Tradition is a key value shared by chimesmasters of every generation, said LaFalce. An aspiring chimesmaster must complete a 10-week competition that has remained largely unchanged for the last century. This strong grounding in tradition has kept standards high for the program for so many years, even as the program continues to evolve.
“The chimesmasters are very aware of their role on the campus,” said LaFalce. “They make a point of reflecting on current campus climate and values when considering their musical programs.”
Looking forward into the next 150 years, she said she hopes the musicality of the Cornell Chimes will continue to grow.
Kicking off a year of celebration
On Homecoming weekend, the Cornell University Glee Club, the university’s oldest student organization, started a full year of events celebrating its sesquicentennial.
Alumni joined a rehearsal on Friday, and current members sang “Happy Birthday” to the Cornell Chimes during the Saturday afternoon concert. Saturday evening, the ensemble paid special tribute to the 150 years of its history during the Homecoming concert.
“It’s a real honor for me to stand here with this storied ensemble,” said Robert Isaacs, assistant professor and Priscilla Browning Director of Choral Programs, during the concert, which also featured the Cornell University Chorus, the Glee Club’s “sibling” organization for treble voices, founded in 1920.
Founded as the Orpheus Glee, Mandolin and Banjo Club in 1868—the first year that students populated the two-building campus—the Glee Club held its first concert in January 1869. In a nod to the past, the Homecoming 2018 concert featured a number titled “Gentle Annie” accompanied by two members on mandolin and one on banjo.
A video of historical footage and photos created by current Glee Club members set the tone for a historical celebration. Chants of “1-5-0! 1-5-0!” broke out in the audience after the 55 current members, together with 40 alumni, performed the ensemble’s signature piece, an arrangement of “Ave Maria” for seven parts by Franz Biebl (1906-2001).
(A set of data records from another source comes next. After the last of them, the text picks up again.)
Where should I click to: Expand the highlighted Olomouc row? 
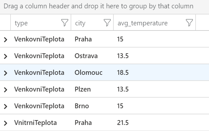click(x=5, y=73)
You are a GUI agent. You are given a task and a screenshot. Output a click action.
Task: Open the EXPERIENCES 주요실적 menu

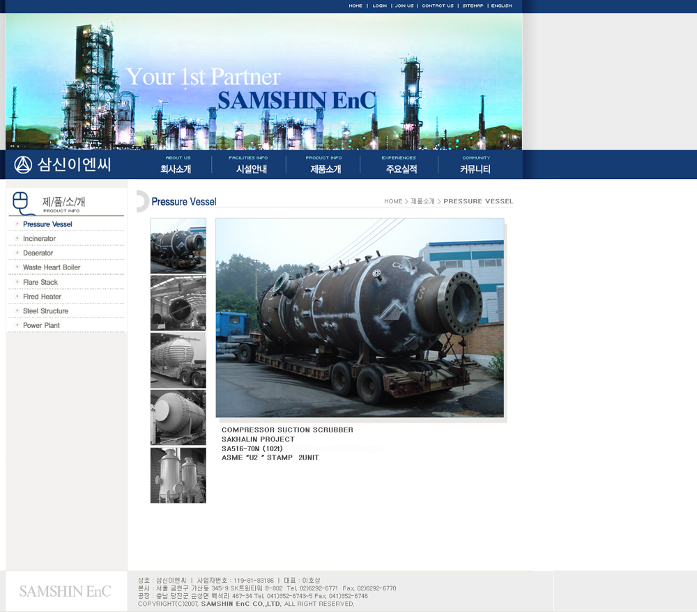point(400,165)
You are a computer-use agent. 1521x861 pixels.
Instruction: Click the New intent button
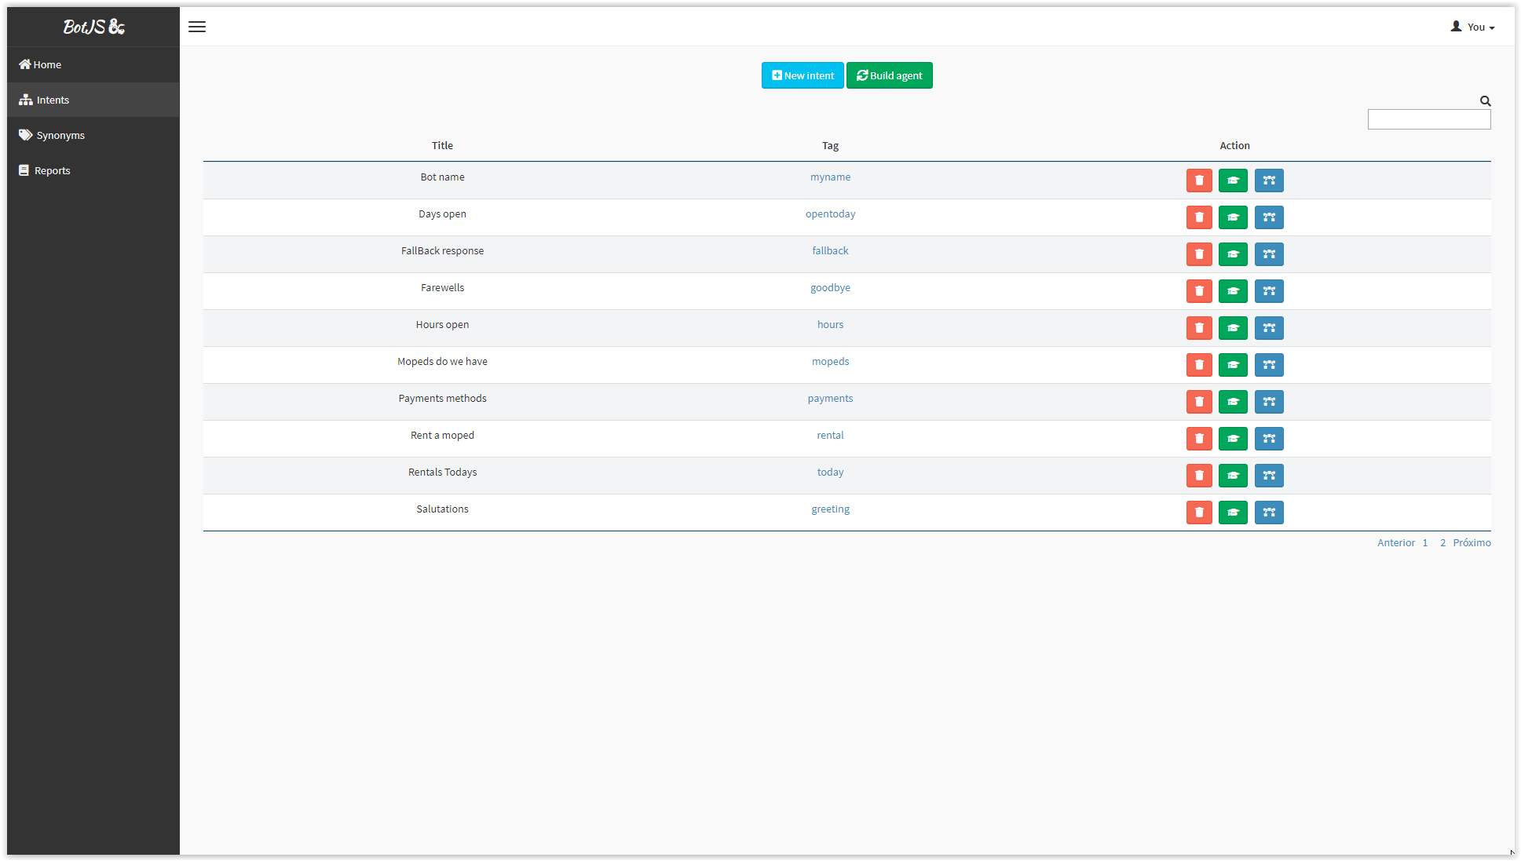[803, 75]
“Homecoming weekend was the kick-off for our year-long celebration of the sesquicentennial of the Cornell Glee Club,” Isaacs said after the weekend. Glee Club alumni have been planning for a decade or longer.
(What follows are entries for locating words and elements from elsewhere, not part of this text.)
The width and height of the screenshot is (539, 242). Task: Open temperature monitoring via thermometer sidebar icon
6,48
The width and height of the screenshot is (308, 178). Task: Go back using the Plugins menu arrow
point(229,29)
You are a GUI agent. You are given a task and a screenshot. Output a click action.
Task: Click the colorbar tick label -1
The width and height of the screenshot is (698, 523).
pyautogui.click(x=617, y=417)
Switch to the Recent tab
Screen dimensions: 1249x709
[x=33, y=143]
“It’s been exciting to get to know the students who are in the Glee Club during the sesquicentennial,” said Isaacs.
Upcoming sesquicentennial celebration events include:
- November 3: sesquicentennial concert in Sage Chapel
- January 2019: national tour with stops in New York, Boston, Washington, DC, Los Angeles, San Francisco, and other cities. The tour will involve local alumni in each city in rehearsals and performances.
- April 27, 2019: performance with the Cornell University Chorus and the Cayuga Chamber Orchestra of Johannes Brahms’ Requiem, a piece of music also celebrating a sesquicentennial in 2019
- June 6-9, 2019: Cornell Reunion 2019, still in the planning phases, will be the culmination of the year-long celebration, including a gala luncheon, talks, discussions, and a concert worthy of 150 years of Cornell musical history.